→ WHAT YOU ARE ASKED TO DO: Look for the line with "How do I perform: Click"; please transcribe it and every later line in the entries exactly, up to the end, leaving pictures out.

→ EXTRACTED INFORMATION:
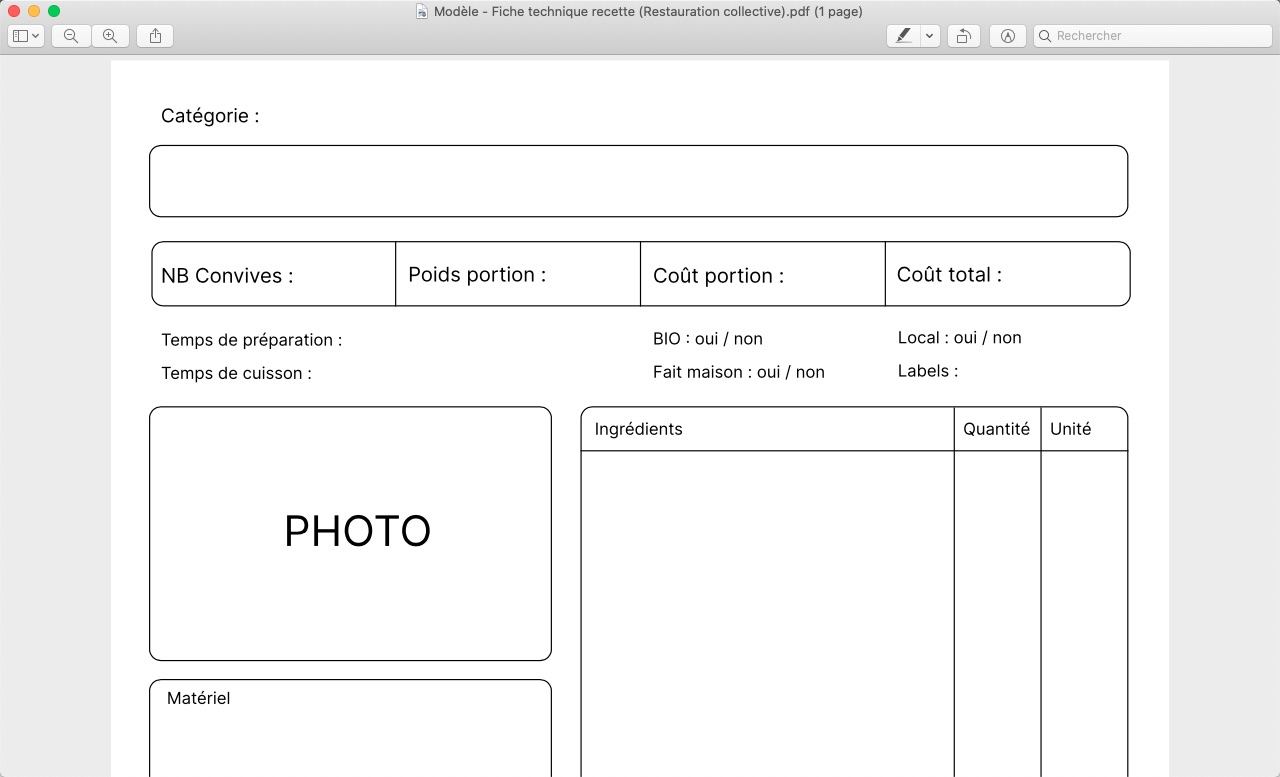
Task: Click the PHOTO placeholder box
Action: pyautogui.click(x=350, y=533)

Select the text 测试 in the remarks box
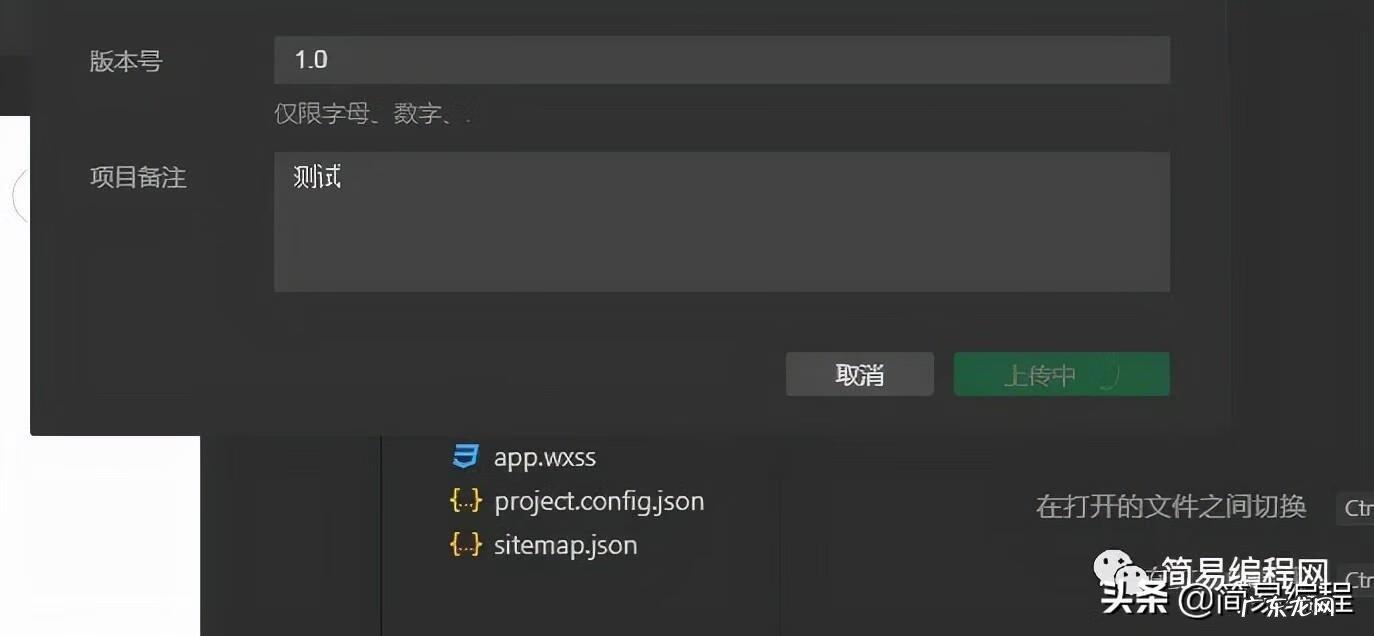[316, 176]
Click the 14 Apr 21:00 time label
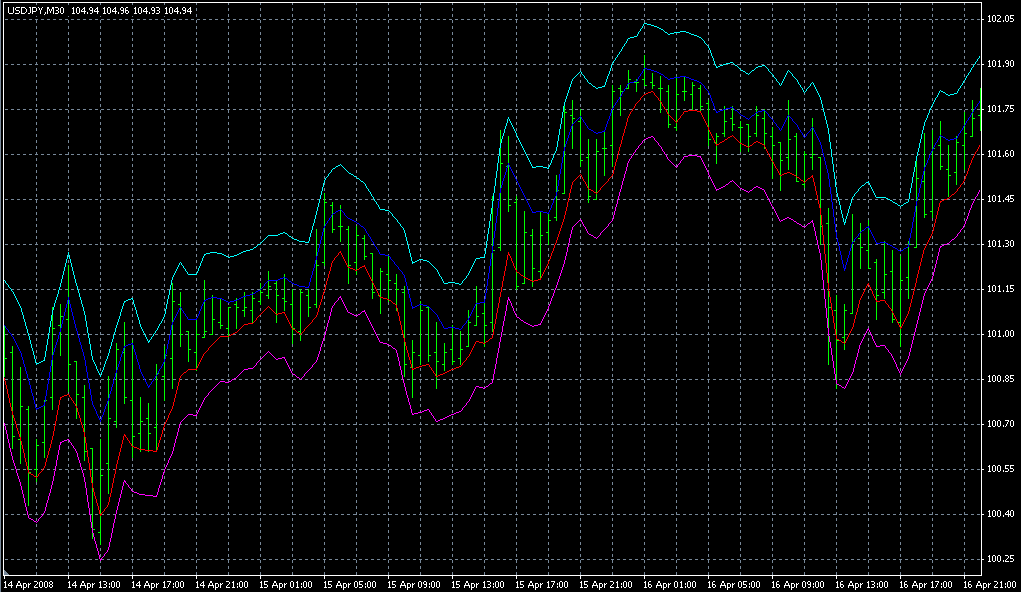Screen dimensions: 1023x592 [220, 584]
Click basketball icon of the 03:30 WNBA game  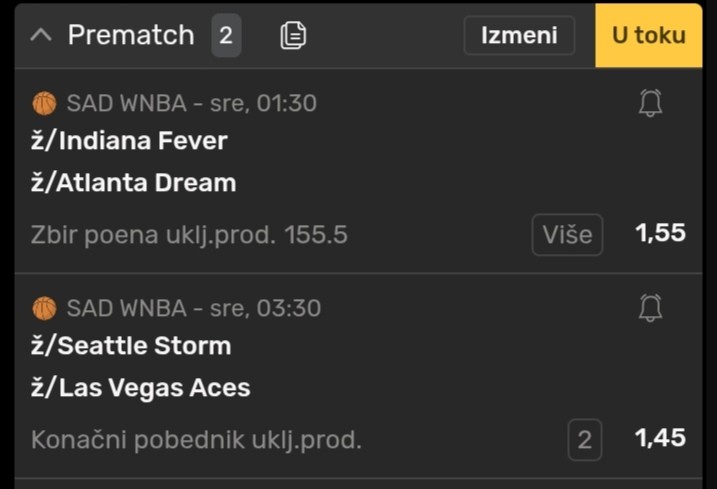click(44, 308)
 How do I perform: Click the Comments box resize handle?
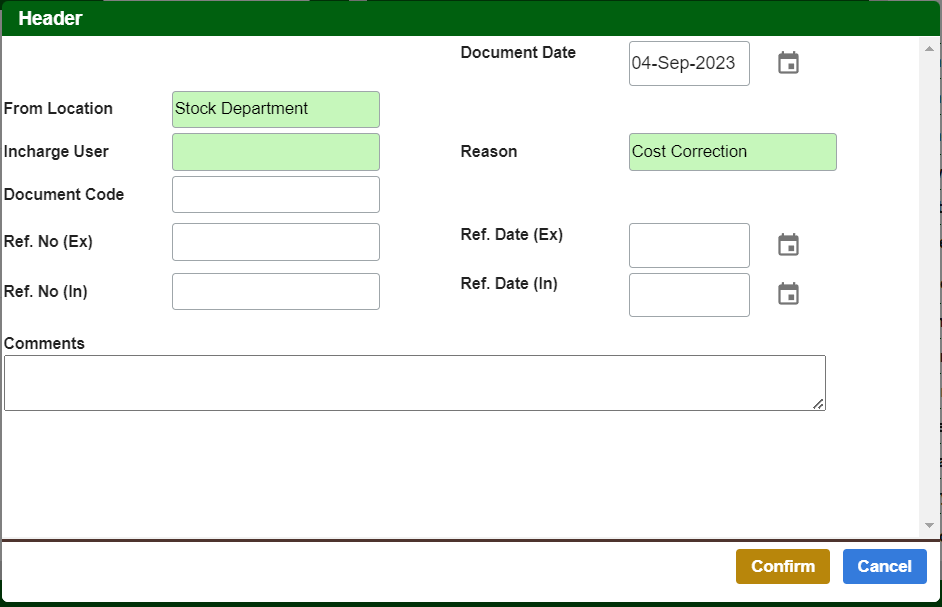click(819, 404)
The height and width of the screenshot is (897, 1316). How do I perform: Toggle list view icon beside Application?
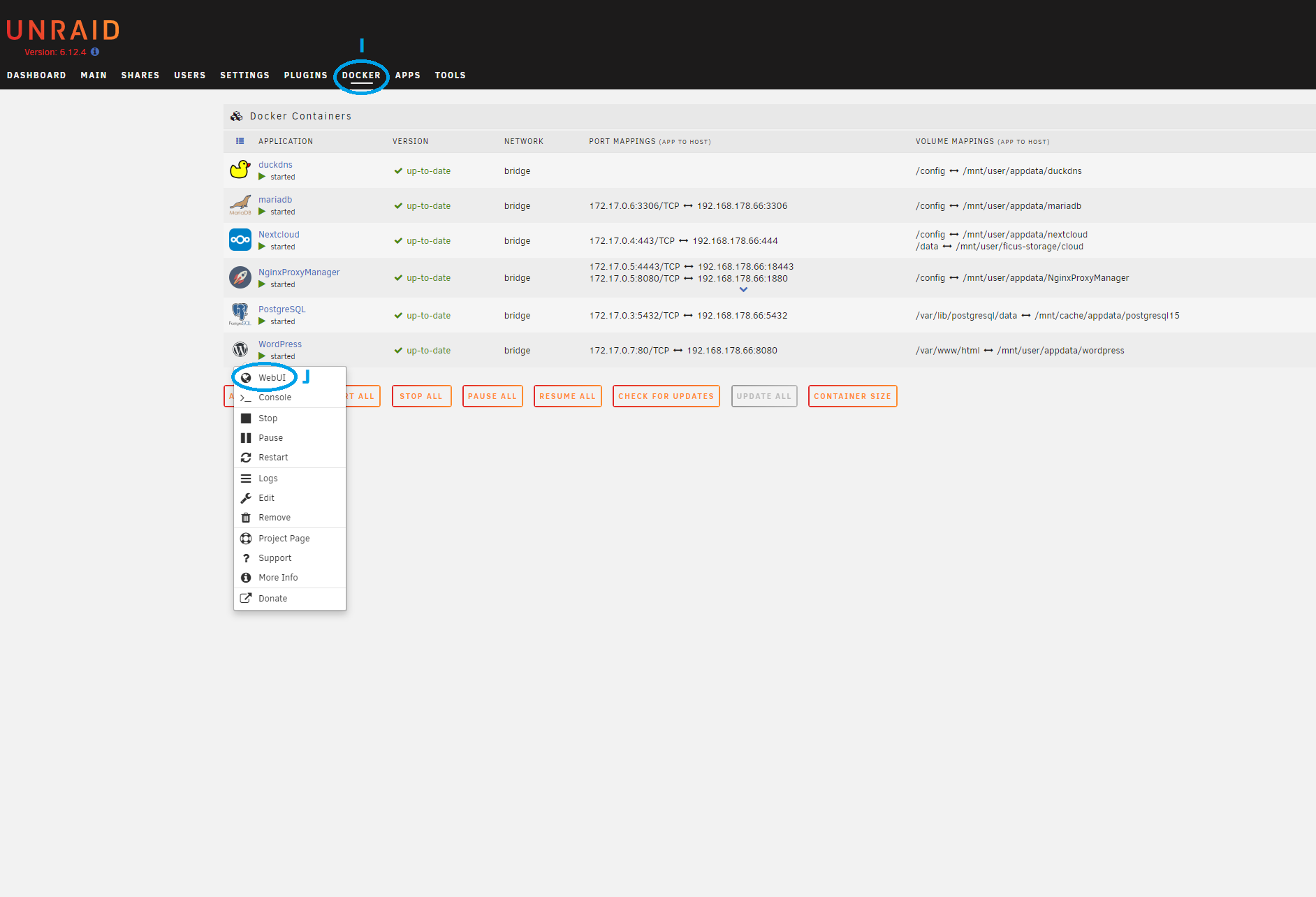coord(240,141)
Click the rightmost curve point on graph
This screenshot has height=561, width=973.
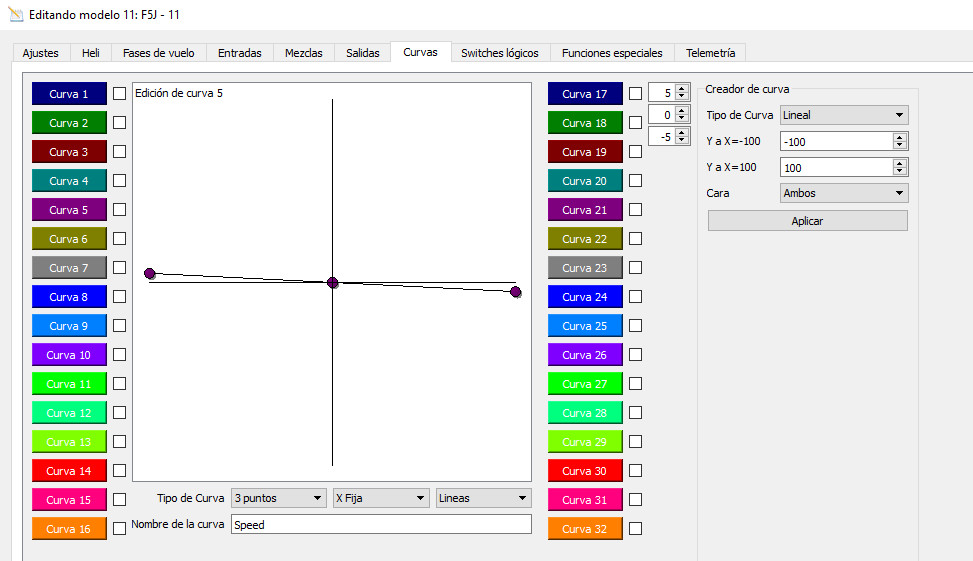(516, 292)
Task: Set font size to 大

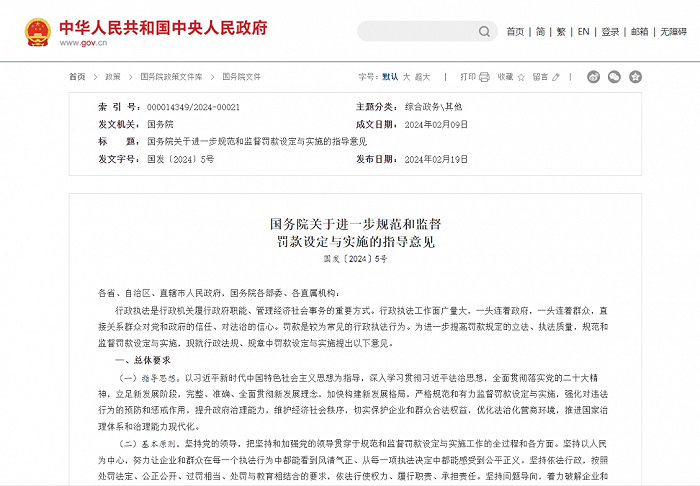Action: pos(406,77)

→ RESPONSE TO THE TASK:
 How do I perform: Click the Comments box resize handle?
click(819, 404)
The height and width of the screenshot is (897, 1316). How do I perform: Toggle list view icon beside Application?
coord(240,141)
Click the rightmost curve point on graph
This screenshot has height=561, width=973.
(516, 292)
Task: Set font size to 大

Action: pos(406,77)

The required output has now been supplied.